Emphysema is one of the main diseases included in the diagnosis “chronic obstructive pulmonary disease,” or COPD. The other is chronic bronchitis. Most people with COPD have a combination of both. Some people have mostly chronic bronchitis, while others have mostly emphysema. In most cases, COPD is a disease caused by cigarette smoking.
Recent research suggests that pipe and cigar smoking may also contribute to lung abnormalities. The lungs have two basic functions: to bring in oxygen from the air and get rid of carbon dioxide (CO2) that is produced as a normal part of the body’s metabolism. Both functions may be abnormal in COPD.
COPD is classified as mild, moderate, moderate-severe, severe, or very severe, and severity is determined mostly by the results of pulmonary function tests (PFTs, also know as lung function tests), which measure how much air a person can blow out of the lungs. COPD causes air to flow more slowly through the airways (tubes in the lungs), resulting in obstruction. The airways become like pipes that are partially blocked. COPD can cause other kinds of lung abnormalities. For example, emphysema results from the destruction of alveoli (air sacs) in the lungs, as well as the capillaries (small blood vessels) that run very close to them. When these air sacs and blood vessels are destroyed, oxygen has a more difficult time getting from the air into the bloodstream, which results in low blood oxygen levels.” Also, in COPD it is harder for a person to breathe out carbon dioxide, and levels in the blood can rise and the blood becomes slightly more acidic. Doctors call this condition “chronic hypercapneic respiratory failure.”
COPD progression varies greatly. Almost all smokers show some degree of lung damage, but only some smokers develop full-fledged COPD. Some people may not be diagnosed with COPD until they have reached an advanced stage. Many factors, including how much a person smoked, other kinds of exposures (heavy air pollution or other inhaled toxins), and individual genetic make up help determine how severe a person’s COPD will become and how quickly it will progress. Currently, it is difficult to predict how quickly a person’s COPD will stabilize or worsen. Nevertheless, one thing is clear: stopping smoking is the single most important thing a person can do to slow down COPD.
Because of the lung damage that occurs with COPD, people with COPD often have difficulty getting oxygen from the air into the bloodstream, which means less oxygen is available the rest of the body- Fatigue results more quickly. When the oxygen level falls very low, doctors call this condition “chronic hypoxemic respiratory failure. As a consequence of the low oxygen level or high carbon dioxide level, or as a consequence of lost blood vessels, the heart, especially the right side of the heart, must work harder than usual to pump blood. This can lead to heart failure over time. When the right side of the heart fails due to lung disease, doctors diagnose “cor pulmonale.”

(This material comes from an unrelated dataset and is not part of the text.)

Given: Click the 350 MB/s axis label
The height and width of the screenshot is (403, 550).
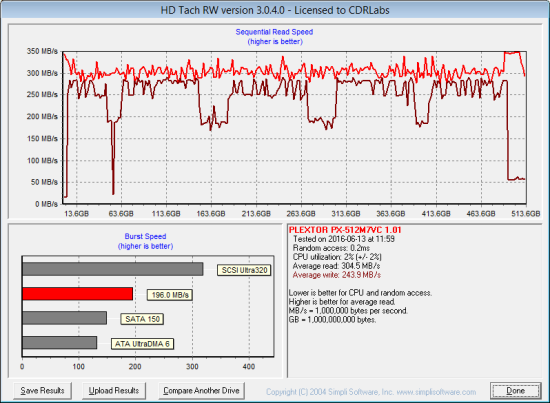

End-stage COPD is present when airflow in the lungs is below 30% of normal, or when cor pulmonale or respiratory failure is present. Other signs that COPD has reached a stage when life expectancy is shortened include very severe of shortness of breath, a poor ability to do physical activity, and weight loss or a low body mass index. Frequent exacerbations (episodes of sudden worsening usually associated with lung infections) also signal that COPD is reaching an advanced stage. Predicting the prognosis of end-stage COPD is very difficult. Some people live only a limited time while others may live for many years.
Treatments for people with advanced COPD include inhaled bronchodilators (albuterol, salmeterol, formoterol, ipratropium and tiotropium), which are safe and effective for most people. In patients with lung function below 50% of normal, inhaled steroids may be helpful. When hypoxemic respiratory failure or cor pulmonale is present, oxygen therapy can improve activity levels and lead to longer survival. Pulmonary rehabilitation, a specific exercise program, is very helpful to many people with COPD. Some patients, especially those with extensive emphysema, may improve with lung volume reduction surgery, in which large areas of damaged lung are cut out. Patients younger than 65-years-old may want to consider lung transplantation.
All patients with COPD, and especially those with advanced COPD, should discuss advance directives (living will and “do not resuscitate” status) with their loved ones and their health care providers. It may be difficult for patients with advanced COPD to recover from bouts of severe respiratory failure that require mechanical ventilation with a breathing tube, and knowing beforehand what you would want to do if that situation comes up will help you and your loved ones work with doctors and nurses select the most appropriate treatment for you if you get very sick.